Men heeft 't over ....
‘Neem nu eens zoo'n Zondag Laetare. Dan kom je toch ineens midden in de Vasten niet aan met een geweldige meerstemmige Paaschmis, al mag je dan op dien Zondag eens wat meer doen. Begeleidt dan het Gregoriaansch desnoods met orgel voor die gelegenheid, maar laat de begeleiding dan weer niet àl te modern zijn.’

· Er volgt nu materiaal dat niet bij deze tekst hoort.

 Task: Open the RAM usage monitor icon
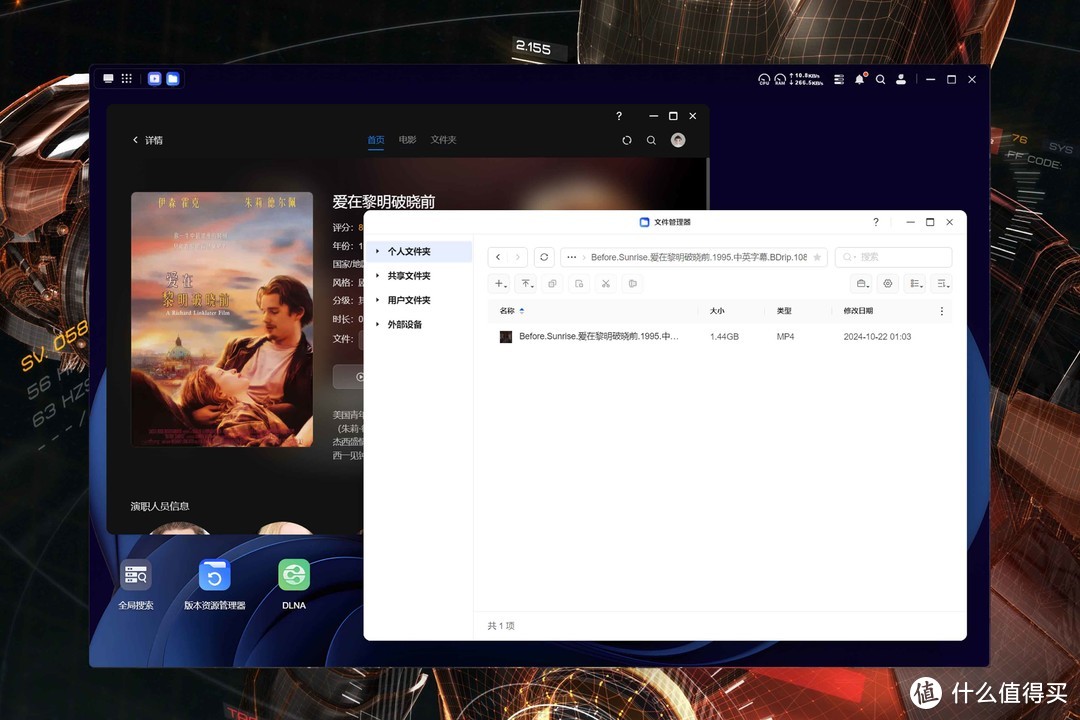[x=780, y=79]
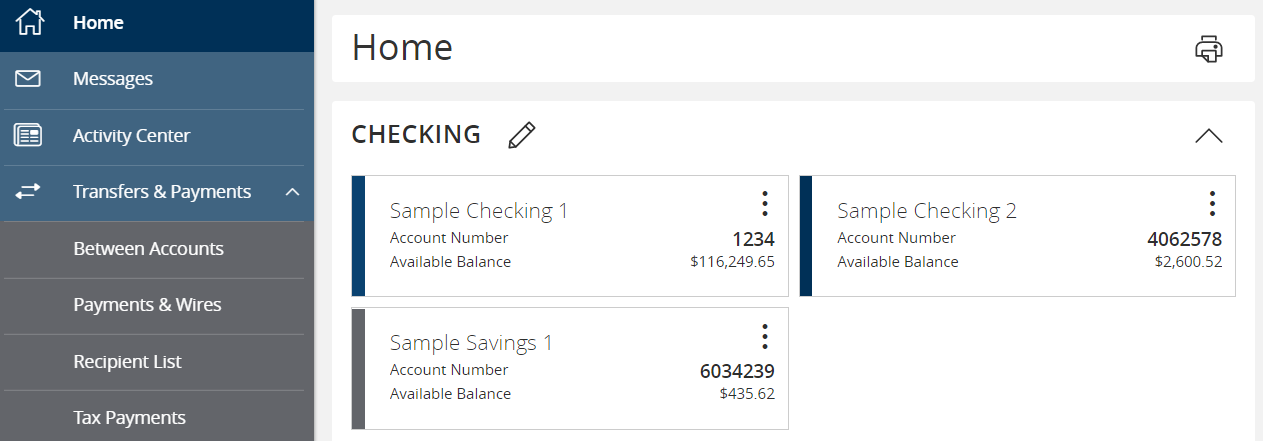Click the Transfers & Payments arrows icon
This screenshot has width=1263, height=441.
pos(28,192)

Uit dit citaat, ontleend aan een ‘Tijd’-intervieuw met den nieuwen voorzitter der St. Gregoriusvereeniging, pastoor Th.M. Beukers, blijkt dus dat de geachte deskundige de ‘moderne’ begeleiding van het Gregoriaansch min of meer feestelijk vindt? Dat is zooiets als vroeger bij een van z'n collega's het beroemde verminderde-septiem-accoord, dat niet aan 't eind van een periode in het Credo mocht staan, ‘omdat het twijfel uitdrukte’.
Waarlijk, onze prille jeugd moet nog veel leeren!
Van hetzelfde leer een riem, als de intervieuwer op zijn beurt z'n deskundigheid manifesteert door te vragen: ‘Maakt het tonale Gregoriaansch de zangers niet ongeschikt voor de atonale muziek?’ De heer interviewer bedoelt natuurlijk ‘modaal’ en ‘a-modaal’; maar dat is héél, héél iets anders, analoog met de fout van 'n schilder-criticus, die ‘kleuren’ met ‘lijnen’ zou verwarren.
Als er propaganda voor het Gregoriaansch gemaakt moet worden, wat natuurlijk zeer loffelijk is, dan moet het toch maar liefst op een doordachte en zaakkundige wijze geschieden, anders raken wij nog verder van huis. Overigens is 't een goeie mop, Gregoriaansch en Atonaal, Liefde en hypotheek!
L.L.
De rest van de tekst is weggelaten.